— start of Records for this task —

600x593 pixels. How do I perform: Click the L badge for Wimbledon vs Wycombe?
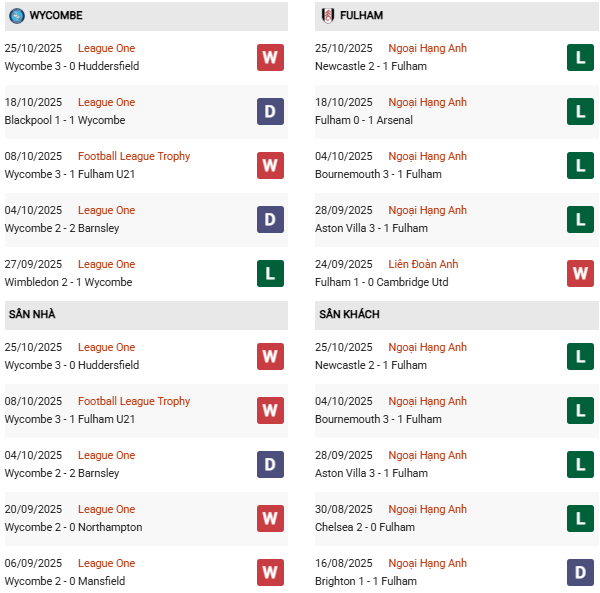pos(270,273)
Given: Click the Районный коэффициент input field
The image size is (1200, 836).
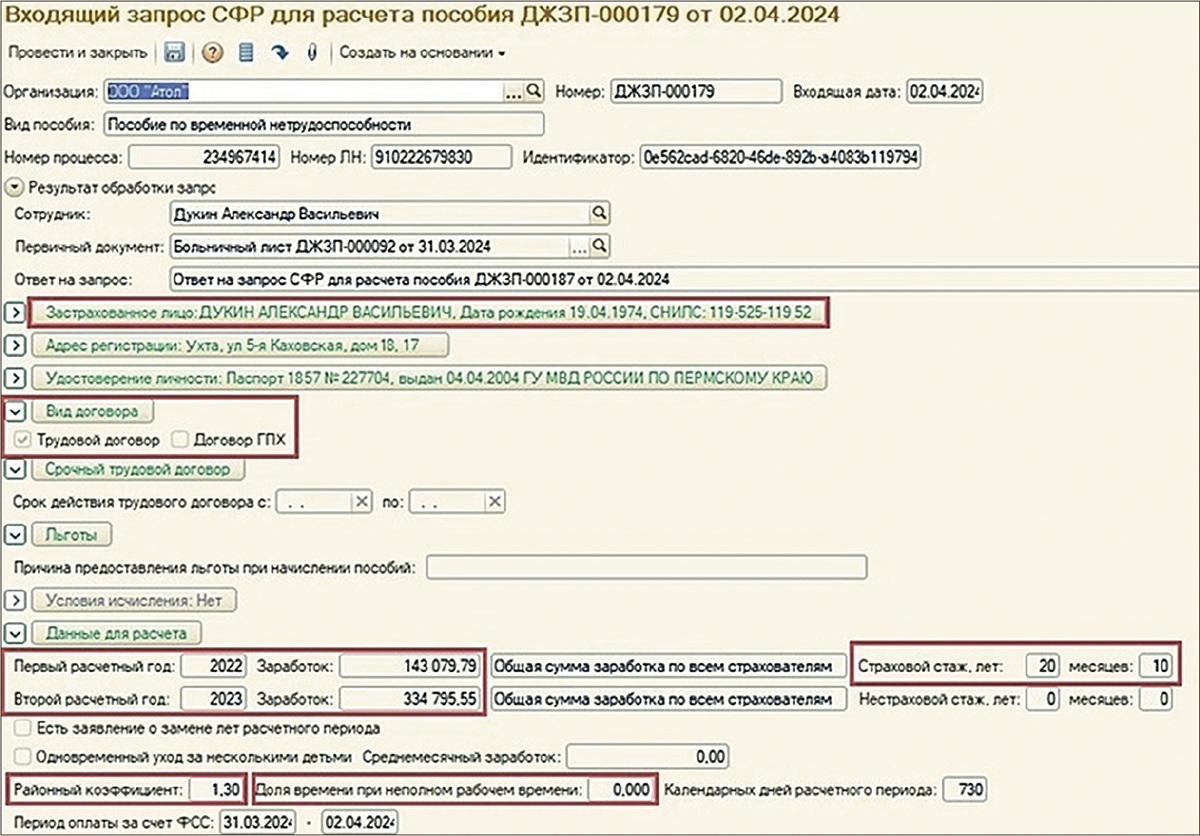Looking at the screenshot, I should tap(215, 789).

— end of Records for this task —

The problem » Rewrite the entries with every occurrence of "Click" replaced by "Select", leaving all other text unchanged. Omit the pictures.

Completed task »
600x593 pixels. How do I perform: Select the L badge for Wimbledon vs Wycombe?
pos(270,273)
Given: Select the Районный коэффициент input field
The image size is (1200, 836).
Looking at the screenshot, I should tap(215, 789).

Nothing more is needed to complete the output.